The arctic regions of the world are known to contain appreciable hydrocarbon reserves (petroleum and natural gas), and exploitation of these reserves is likely to occur in the near future. Some of these hydrocarbon reserves are in deep water, and currently there is not a proven floating system for the production of petroleum and natural gas from deep water in areas where ice flow conditions are common.
Icebergs and ice flow conditions existing in the arctic regions create a major hurdle to deepwater drilling operations. Ice flow from sheets of ice is caused by environmental forces, such as water currents and wind acting on the ice. A drilling platform may be severely damaged if left to take the full impact of the crushing force of ice flow conditions or left to suffer a collision with an iceberg.
Drilling platforms not suited for ice flow conditions must be removed to safer waters until the ice is sufficiently melted. Many work hours as well as production hours are lost during removal of a drilling platform as a result of severe ice flow conditions or an approaching iceberg.
Previous systems exist that melt or break ice flow as the ice flow approaches the drilling platform. Other systems suggested are structures that are physically capable of withstanding the crushing forces of ice flow.
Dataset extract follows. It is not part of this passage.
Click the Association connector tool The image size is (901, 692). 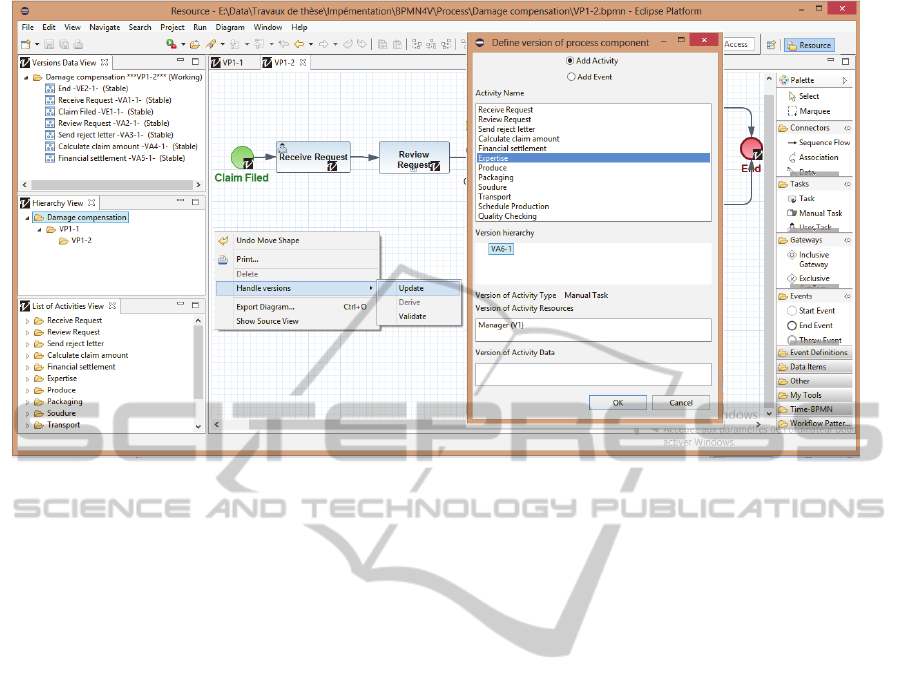click(817, 157)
Still other systems use structures that merely redirect ice flow. These systems are typically costly and/or impractical. Further, these systems do not provide an efficient means for removal of the drilling platform in the face of an imminent iceberg collision.
Of the several generic types of offshore platforms for the exploitation of undersea hydrocarbon reserves, the spar-type platform is most promising for arctic conditions, since it has a smaller water plane area than other designs, and thus has a smaller hull section exposed to ice flows. Nevertheless, spar-type platforms can still suffer damage by ice flows, and destruction by icebergs, and are thus not suitable, in their present state of the art, for areas where these phenomena are prevalent.
A need therefore exists for a drilling platform system that can be quickly and efficiently moved temporarily to avoid an imminent iceberg collision, and that can still be quickly and easily restored to its original operation position after the possible danger has passed. It would also be advantageous to provide such a platform with the ability to withstand ice flow conditions.